Indiana Court Dismisses Lawsuit Over Music Festival Golf Cart Accident

Obviously, the reason a business uses these types of waivers is to protect themselves against potential personal injury lawsuits if someone gets hurt or even killed. But how effective are these waivers? If you just sign a waiver without stopping to read and understand it first, is that really all it takes to forfeit your right to compensation in the event of an accident caused by the business or property owner’s negligence?

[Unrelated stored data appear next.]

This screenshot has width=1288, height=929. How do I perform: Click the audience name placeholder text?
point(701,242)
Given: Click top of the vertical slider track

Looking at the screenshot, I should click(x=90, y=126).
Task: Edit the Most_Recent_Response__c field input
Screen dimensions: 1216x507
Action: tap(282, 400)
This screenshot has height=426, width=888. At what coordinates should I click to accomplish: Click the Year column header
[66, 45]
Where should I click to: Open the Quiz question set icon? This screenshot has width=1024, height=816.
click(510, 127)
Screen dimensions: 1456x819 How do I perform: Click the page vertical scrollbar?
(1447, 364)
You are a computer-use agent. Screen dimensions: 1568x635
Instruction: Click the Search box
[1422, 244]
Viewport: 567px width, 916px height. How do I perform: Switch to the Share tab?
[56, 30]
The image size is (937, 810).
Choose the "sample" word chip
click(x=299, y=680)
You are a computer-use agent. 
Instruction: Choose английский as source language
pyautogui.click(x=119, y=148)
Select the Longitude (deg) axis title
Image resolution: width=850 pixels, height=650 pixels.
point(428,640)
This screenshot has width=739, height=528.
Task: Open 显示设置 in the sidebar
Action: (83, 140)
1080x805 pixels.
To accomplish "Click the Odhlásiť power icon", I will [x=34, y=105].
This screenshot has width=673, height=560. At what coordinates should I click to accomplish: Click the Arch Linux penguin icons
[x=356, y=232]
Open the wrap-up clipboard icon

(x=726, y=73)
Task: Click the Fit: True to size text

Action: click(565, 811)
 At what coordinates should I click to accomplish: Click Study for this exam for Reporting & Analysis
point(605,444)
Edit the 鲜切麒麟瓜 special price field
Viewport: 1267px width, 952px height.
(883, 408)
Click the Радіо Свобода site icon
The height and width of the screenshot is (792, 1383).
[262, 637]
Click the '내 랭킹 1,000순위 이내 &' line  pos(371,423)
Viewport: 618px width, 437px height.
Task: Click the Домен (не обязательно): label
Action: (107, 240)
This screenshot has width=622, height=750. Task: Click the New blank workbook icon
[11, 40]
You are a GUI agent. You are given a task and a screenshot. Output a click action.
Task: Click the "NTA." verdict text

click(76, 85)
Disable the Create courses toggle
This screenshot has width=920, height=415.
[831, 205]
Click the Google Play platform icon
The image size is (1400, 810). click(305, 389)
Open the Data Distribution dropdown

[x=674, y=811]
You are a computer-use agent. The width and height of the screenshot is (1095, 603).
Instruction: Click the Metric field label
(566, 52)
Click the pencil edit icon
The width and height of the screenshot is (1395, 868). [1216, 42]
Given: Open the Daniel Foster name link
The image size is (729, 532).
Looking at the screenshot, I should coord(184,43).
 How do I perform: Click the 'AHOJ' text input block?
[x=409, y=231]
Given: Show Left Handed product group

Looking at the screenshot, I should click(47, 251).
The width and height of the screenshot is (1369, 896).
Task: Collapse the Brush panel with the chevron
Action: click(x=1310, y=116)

In some cases, unfortunately, it is. Take this recent decision from the Indiana Court of Appeals, Nelson v. Cunningham Golf Car Co., Inc. In this case, the plaintiffs were two women who went to a music festival where one of them was scheduled to perform with their band. The festival operator and the venue owner required both plaintiffs to sign a release before entering the event. Essentially, this waiver constituted a pre-injury liability waiver if either suffered “death, injury, loss, damage, or expense” at the festival, regardless of the operator or owner’s negligence.

The plaintiffs signed the waiver and entered the festival. Shortly thereafter, they sustained injury when a golf car operated by a festival volunteer suffered a mechanical failure and crashed, injuring both plaintiffs. Notwithstanding the release, the plaintiffs sued the festival owner and operator for negligence.

The Court of Appeals, upholding a trial judge’s earlier ruling, held the release was an enforceable waiver and dismissed the lawsuit. The plaintiffs argued the waiver was “ambiguous, unconscionable, and against public policy.” The appeals court disagreed, noting that in Indiana, “it is not against public policy in Indiana to enter into a contract that exculpates one from the consequences of his own negligence.” However, such a contract must “specifically and explicitly refer to the negligence of the party seeking release from liability.” In this case, the release used such specific and explicit language, so there was a valid waiver.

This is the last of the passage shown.